## Study Guide for Bioinformatics I, Fall 2009

First, I promised I would ask you to
use the dynamic programming algorithm to find an optimal global alignment
of two short sequences (say, both of length 4) given particular scores
for all possible alignment
columns, and show your work. Second, the exam may well ask for
short and not overly formal definitions of some terms, such as
"computational problem",
"instance of a computational problem",
"greedy algorithm",
"dynamic programming",
"NP-complete problem",
"performance guarantee",
"alignment",
"global alignment",
"local alignment" and
"progressive multiple alignment".
Finally, you will be asked to write essays on two problems from a list of
topics discussed in class, probably including the following.
Thus, it might be a good idea to pick two of the following subjects and
prepare answers.
(Writing about the easiest topic may not be the best approach.)
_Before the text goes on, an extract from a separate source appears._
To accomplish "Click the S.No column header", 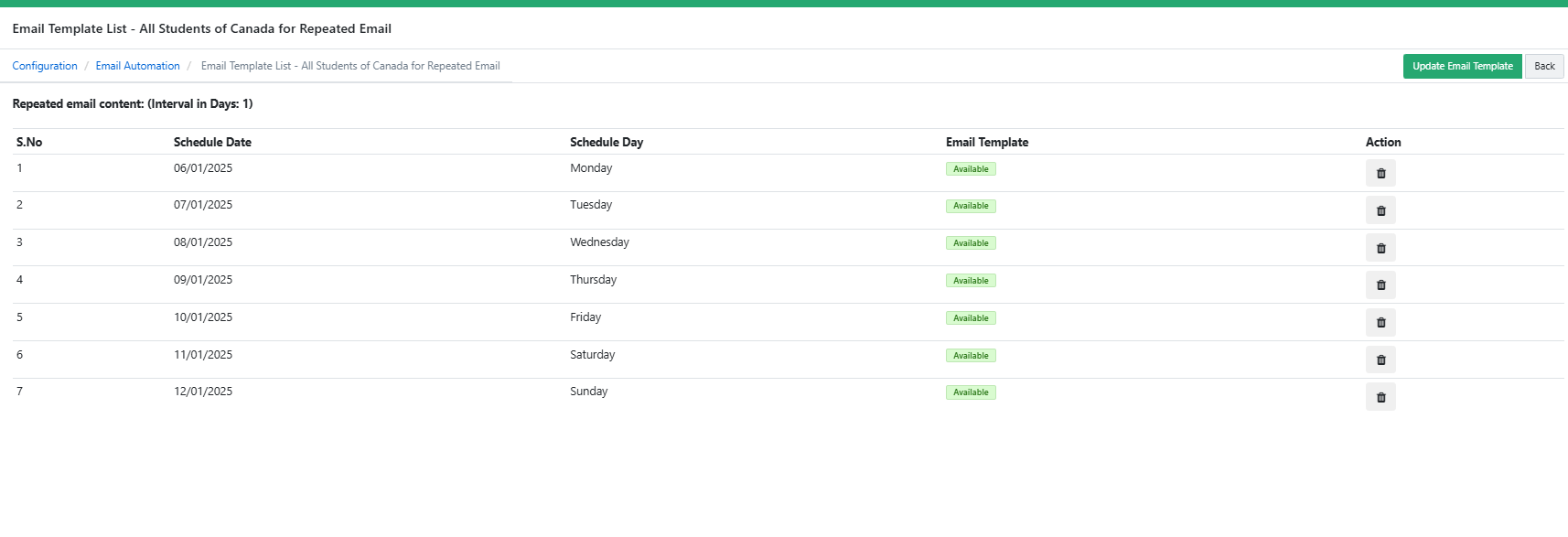I will pos(29,142).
Consider the following informal problem: find a motif that appears in
each member of a given set of DNA sequences.
Give two distinct formalizations of the problem in terms of optimizing a
specified score over a set of specified objects.
Compare the computational efficiencies of a brute-force optimization for the
two formalizations. Finally, sketch a greedy method for the same problem.
Sketch how *blast* and *psi-blast* work, describe the
conditions under which *psi-blast* outperforms *blastp*, and
explain the reasons for this difference.
Explain in detail how to compute an optimal alignment of two sequences using
space that is proportional to the length of the shorter sequence.
Show that your procedure works as advertized.
Define the problem of sorting by reversals, and discuss at least two heuristics for its solution, including one with an instance-independent performance
guarantee that you verify. Also, show that the other heuristic has no such
performance guarantee.
Discuss how statistical models provide a framework for developing methods
to discriminate between two sets of sequences, based on training data.
Explain how this works in a few cases, such as recognizing
transcription-factor binding sites or promoters.
Bonus points will be given for discussions of how statistical models can be
used to determine appropriate parameters for scoring pairwise alignments and/or
recognizing donor splice site allowing for dependencies among positions
(as done by GenScan).
Discuss Hidden Markov Models, how they are analysed, and how they have been
used in bioinformatics.
Explain how NP-completeness results and graph algorithms lead to a
formalization of the Sequencing by Hybridization Problem (i.e., reconstructing
a sequence from the set of all its *k*-mers for some *k*)
that can be solved efficiently.
I'll have time Wednesday and before class on Thursday to answer questions.